We always struggle for something to do on bank holidays. Generally we find ourselves eating out, so why change the habit of a lifetime? We were on the hunt for warming comfort food. It might well be May, but no-one told the weather!

My husband had the oxtail soup to start. This by rights was more of a stew than a soup! It came with a tangy Lancashire cheese crouton. Absolutely perfect. Deep meaty flavour and a piece of cheesy bread saturated in the juice. Heaven.
I opted for the soup off the specials; creamy leek and potato. Again, this was really smooth and rich, and came with a chunk of cheese bread. Portion sizes are generous, but I was dealing with serious levels of hunger...
For mains, my husband had suckling pig roast and I had a 10oz gammon (you can pick from different sizes depending on your apetite). The pork came in a thick gravy with crisp vegetables. The gammon comes with arguably some of the best chips around! My only slight criticism is the fact they have changed their pepper sauce. The one they serve is absolutely gorgeous, but they used to do a really thick creamy one with pieces of red pepper in it. Bring back the old pepper sauce! 
The Fisherman's Retreat excel in two areas; meat (covered) and desserts. A while ago I found myself obsessed with bakewell tart. I mean besotted. I would hunt it down and travel to find the perfect example. See Gilbert Scott. I still think the Fisherman's bakewell is hard to beat. Sadly it is now missing from the menu... (note to Fisherman's Retreat, please send me the recipes for your pepper sauce and bakewell tart... and you'll not hear another peep about it!) 

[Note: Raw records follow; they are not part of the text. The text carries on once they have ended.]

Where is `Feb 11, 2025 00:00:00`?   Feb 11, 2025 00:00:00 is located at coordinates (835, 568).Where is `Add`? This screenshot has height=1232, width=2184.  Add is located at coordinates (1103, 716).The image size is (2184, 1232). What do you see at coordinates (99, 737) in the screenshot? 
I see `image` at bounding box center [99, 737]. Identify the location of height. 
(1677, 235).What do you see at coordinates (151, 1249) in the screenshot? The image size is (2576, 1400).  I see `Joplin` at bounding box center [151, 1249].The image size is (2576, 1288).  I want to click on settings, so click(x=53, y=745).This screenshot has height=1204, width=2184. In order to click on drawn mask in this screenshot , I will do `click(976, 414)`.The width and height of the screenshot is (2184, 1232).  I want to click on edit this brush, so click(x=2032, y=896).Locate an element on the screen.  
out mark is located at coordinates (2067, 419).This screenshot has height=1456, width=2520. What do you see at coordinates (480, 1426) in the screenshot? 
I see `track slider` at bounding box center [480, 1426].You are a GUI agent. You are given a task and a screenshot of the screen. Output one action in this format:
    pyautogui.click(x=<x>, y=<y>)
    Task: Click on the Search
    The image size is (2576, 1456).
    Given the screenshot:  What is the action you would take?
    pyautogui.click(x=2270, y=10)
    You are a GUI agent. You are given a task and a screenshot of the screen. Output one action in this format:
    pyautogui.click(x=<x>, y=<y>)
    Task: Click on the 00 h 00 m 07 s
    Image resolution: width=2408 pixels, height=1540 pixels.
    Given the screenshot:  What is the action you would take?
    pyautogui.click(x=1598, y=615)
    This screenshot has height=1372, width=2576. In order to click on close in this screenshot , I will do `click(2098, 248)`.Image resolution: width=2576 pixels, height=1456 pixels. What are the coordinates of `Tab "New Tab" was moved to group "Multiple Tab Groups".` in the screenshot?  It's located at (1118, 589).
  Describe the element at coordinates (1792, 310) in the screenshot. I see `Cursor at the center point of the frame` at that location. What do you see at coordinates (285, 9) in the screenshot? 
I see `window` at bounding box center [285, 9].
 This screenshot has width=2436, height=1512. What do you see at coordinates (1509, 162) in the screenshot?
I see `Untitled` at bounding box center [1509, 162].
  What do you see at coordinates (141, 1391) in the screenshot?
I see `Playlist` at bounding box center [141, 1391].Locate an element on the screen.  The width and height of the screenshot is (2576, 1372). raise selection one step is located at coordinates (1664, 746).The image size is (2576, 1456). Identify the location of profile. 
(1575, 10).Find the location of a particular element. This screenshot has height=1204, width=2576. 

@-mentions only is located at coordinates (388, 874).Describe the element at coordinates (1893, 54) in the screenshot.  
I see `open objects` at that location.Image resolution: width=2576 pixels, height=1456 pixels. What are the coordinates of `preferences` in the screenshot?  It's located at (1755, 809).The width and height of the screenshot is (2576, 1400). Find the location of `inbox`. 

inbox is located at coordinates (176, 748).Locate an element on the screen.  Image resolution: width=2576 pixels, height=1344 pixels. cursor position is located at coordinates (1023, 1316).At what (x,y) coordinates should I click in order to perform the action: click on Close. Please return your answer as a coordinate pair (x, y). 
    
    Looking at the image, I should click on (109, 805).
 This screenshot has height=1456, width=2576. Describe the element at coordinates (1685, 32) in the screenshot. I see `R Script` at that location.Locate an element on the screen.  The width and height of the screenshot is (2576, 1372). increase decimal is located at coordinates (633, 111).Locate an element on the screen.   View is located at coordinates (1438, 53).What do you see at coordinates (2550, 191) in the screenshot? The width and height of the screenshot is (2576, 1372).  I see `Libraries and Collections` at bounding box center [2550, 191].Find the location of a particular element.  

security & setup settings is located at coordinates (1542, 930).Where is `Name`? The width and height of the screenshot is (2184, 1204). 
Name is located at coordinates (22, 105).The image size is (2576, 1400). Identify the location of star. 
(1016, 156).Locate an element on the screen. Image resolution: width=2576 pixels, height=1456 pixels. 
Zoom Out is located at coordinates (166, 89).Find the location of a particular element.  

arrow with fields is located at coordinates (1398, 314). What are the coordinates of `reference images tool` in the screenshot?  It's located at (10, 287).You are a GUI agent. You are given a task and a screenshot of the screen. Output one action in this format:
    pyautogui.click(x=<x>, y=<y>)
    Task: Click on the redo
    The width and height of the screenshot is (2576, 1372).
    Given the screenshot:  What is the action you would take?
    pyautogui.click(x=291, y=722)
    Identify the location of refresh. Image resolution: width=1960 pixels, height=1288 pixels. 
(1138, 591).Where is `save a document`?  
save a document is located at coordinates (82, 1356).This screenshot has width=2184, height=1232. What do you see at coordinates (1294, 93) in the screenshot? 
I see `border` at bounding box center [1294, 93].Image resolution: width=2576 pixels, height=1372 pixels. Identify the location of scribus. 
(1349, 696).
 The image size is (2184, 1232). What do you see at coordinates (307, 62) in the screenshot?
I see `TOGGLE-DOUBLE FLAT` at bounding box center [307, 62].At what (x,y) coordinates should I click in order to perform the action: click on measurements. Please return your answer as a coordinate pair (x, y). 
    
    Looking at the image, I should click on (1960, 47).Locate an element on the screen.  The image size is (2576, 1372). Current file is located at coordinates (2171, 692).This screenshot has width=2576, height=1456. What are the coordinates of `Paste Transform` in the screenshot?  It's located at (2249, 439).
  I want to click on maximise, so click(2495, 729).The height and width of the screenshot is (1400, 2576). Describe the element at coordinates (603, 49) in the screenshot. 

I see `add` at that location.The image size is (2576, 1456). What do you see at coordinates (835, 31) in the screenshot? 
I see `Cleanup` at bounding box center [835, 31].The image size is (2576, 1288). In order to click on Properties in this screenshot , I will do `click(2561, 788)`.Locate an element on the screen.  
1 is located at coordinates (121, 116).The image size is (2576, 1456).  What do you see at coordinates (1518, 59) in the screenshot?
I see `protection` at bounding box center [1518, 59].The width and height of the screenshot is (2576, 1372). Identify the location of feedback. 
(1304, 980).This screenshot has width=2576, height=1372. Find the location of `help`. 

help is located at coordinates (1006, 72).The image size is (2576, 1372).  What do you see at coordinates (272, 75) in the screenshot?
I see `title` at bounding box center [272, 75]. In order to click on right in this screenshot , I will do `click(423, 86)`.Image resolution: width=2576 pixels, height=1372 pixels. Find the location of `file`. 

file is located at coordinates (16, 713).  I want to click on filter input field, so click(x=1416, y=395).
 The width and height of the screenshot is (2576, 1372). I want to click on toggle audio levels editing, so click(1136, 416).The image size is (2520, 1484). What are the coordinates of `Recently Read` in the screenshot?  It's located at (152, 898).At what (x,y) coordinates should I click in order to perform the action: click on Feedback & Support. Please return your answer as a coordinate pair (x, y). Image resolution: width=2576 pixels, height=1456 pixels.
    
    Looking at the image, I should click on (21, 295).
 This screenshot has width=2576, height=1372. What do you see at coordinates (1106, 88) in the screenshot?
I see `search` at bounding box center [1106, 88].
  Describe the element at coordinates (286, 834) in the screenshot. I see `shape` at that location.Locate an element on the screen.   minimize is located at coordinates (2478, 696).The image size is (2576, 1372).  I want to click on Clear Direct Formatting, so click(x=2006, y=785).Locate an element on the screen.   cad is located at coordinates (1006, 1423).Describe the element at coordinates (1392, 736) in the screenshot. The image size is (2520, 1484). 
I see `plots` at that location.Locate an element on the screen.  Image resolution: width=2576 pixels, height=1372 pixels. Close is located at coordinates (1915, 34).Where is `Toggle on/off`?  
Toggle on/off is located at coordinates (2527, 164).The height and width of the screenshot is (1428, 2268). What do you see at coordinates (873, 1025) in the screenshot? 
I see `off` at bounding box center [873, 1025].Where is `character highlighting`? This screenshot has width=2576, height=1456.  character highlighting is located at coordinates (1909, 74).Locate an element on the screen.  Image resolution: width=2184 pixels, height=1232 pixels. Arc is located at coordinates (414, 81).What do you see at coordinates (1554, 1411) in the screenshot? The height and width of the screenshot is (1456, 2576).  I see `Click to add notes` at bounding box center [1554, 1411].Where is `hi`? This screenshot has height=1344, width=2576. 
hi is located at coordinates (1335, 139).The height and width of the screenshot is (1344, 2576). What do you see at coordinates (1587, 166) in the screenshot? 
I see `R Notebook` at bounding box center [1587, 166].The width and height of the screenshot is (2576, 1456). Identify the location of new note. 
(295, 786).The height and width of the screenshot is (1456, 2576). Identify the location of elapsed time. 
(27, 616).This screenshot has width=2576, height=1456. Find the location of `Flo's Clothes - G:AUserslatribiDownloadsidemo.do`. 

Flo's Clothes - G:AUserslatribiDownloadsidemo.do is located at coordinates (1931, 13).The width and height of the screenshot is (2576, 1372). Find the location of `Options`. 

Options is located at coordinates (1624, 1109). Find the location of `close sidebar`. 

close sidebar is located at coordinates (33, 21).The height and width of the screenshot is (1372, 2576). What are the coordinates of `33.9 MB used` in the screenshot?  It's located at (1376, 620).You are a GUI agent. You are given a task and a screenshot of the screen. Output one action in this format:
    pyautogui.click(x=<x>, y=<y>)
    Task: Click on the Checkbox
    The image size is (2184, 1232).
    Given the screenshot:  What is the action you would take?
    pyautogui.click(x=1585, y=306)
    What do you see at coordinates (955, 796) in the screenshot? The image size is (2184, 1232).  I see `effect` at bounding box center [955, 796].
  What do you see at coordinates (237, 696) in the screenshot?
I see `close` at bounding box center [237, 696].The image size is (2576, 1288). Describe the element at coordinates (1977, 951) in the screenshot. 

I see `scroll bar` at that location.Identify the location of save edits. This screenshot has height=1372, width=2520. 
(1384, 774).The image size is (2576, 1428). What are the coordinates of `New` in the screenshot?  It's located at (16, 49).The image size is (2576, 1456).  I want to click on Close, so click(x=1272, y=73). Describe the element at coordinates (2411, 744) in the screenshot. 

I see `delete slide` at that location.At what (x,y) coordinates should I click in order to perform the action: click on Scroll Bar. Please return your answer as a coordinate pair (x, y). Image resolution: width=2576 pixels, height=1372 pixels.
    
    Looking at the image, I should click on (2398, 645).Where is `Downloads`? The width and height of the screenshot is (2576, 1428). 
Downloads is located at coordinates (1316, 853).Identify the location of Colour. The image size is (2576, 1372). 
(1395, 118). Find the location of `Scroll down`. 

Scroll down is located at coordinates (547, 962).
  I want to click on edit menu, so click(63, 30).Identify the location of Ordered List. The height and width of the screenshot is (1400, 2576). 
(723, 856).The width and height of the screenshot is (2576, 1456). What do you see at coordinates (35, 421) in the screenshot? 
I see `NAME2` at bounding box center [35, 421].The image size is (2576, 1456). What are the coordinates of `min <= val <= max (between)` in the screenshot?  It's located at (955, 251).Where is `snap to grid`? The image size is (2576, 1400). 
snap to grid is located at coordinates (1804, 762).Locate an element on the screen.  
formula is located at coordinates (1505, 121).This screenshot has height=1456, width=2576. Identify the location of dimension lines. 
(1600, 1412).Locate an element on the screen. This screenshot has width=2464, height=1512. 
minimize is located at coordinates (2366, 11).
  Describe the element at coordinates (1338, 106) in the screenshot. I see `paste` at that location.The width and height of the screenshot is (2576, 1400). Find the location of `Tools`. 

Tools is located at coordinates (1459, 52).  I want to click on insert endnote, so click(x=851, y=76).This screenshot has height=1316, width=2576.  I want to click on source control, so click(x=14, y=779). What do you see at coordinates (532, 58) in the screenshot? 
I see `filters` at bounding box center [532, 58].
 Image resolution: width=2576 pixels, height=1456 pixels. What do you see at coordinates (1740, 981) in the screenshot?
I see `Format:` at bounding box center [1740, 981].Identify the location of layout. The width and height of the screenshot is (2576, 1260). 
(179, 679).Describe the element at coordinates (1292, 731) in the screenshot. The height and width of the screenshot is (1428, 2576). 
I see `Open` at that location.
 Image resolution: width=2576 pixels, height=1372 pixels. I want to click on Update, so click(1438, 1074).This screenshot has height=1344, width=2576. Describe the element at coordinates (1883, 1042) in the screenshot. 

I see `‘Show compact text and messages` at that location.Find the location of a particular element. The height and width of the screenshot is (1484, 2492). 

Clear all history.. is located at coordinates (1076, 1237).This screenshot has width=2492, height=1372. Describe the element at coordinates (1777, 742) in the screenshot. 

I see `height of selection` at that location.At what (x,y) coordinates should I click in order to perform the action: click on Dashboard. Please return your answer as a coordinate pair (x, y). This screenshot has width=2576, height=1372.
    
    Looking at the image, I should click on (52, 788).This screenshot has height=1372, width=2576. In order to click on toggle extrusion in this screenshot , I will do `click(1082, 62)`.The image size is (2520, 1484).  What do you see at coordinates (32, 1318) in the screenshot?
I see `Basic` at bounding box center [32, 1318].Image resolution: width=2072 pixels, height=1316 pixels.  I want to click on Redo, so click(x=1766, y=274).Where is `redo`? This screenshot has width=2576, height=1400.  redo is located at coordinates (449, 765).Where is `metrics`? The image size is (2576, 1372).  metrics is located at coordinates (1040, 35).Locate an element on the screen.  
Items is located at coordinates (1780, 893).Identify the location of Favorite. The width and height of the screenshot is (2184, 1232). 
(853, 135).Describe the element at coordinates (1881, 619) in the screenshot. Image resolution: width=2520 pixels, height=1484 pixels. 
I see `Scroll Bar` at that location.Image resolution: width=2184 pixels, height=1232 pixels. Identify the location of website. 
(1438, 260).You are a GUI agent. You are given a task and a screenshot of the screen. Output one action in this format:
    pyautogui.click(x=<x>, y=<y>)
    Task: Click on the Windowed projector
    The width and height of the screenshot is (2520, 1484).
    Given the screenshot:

However, today we tried the sticky toffee pudding with custard and the white chocolate cheesecake. Regardless of restaurant stature, you'll find it difficult to beat these, really. The pudding is light and spicy, and the cheesecake smooth and tangy with a crumbly ginger base. 
My husband refused to leave without trying one of the real ales on the menu. He opted for Pendle Pride. Before he purchased a pint, the waitress brought a sample for him to try, and explained that it is stored in whisky casks so has a unique taste. It tasted like the ale has been next to some sort of fragrant fire! Not my bag, but he loved it! 
The Fisherman's Retreat is a long term favourite, so I'll definitely be back. Try it, you'll love it!

Disclaimer: The Fisherman's Retreat did not pay me to do this review. I did it because I'm rather fond of their gammon, and their desserts are second to none.